Wrongcom: why is Hollywood smitten with the Woody Allen Type?
In Long Shot, Seth Rogan’s goofy loser bags the refined Charlize Theron, following in the footsteps of too many romantic comedies
Long Shot stretches the romcom concept of “opposites attract” to breaking point. In one corner we have Charlize Theron: smart, beautiful, powerful, cultivated. In the other, Seth Rogen, in a teal cagoule. She is US secretary of state; he is an unemployed journalist. What can he possibly bring to the party? They meet at a glitzy Manhattan fundraiser, to which Rogen rocks up in his cagoule, then falls down a flight of stairs. But still she employs him as her speechwriter and romance inexplicably kindles. He doesn’t even change out of the cagoule until halfway through the film, when one of Theron’s aides asks if he has any “grownup clothes”.
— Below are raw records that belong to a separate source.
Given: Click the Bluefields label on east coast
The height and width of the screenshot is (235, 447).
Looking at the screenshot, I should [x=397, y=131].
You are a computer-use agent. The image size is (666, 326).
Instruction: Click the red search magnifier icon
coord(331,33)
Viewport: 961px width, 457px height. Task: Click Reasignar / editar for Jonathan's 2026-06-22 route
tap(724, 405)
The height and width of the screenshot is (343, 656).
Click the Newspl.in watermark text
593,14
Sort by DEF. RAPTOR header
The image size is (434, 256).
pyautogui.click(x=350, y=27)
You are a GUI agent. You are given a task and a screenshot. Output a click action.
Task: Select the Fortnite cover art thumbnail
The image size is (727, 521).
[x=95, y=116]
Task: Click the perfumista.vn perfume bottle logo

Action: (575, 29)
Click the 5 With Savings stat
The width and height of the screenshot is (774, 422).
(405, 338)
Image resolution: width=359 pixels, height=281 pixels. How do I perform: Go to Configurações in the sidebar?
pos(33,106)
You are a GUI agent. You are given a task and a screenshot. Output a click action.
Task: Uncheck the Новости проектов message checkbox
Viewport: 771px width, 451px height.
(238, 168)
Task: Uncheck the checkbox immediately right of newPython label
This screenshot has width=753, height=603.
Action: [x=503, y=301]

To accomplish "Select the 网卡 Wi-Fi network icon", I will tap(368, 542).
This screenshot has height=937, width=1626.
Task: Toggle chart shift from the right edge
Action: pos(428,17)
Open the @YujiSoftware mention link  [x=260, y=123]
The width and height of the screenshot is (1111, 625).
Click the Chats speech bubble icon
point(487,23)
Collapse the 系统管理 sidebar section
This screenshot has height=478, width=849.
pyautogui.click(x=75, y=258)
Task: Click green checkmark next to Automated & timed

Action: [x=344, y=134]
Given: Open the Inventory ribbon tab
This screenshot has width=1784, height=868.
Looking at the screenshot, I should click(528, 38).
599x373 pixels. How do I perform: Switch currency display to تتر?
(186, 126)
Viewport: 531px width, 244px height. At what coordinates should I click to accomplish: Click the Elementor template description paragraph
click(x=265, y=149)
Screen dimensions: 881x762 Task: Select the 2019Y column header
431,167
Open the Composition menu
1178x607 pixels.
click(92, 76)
This glaring mismatch is the whole point of Long Shot, of course. It is supposedly an up-to-date gender reversal of that tired old fairytale whereby female beauty meets male wealth and they happily affirm the patriarchy ever after. Long Shot knowingly references 1990’s Pretty Woman, Julia Roberts and Richard Gere’s (equally questionable) take on the old Cinderella/Pygmalion formula but, despite being very funny, it doesn’t really stack up as a mirror image.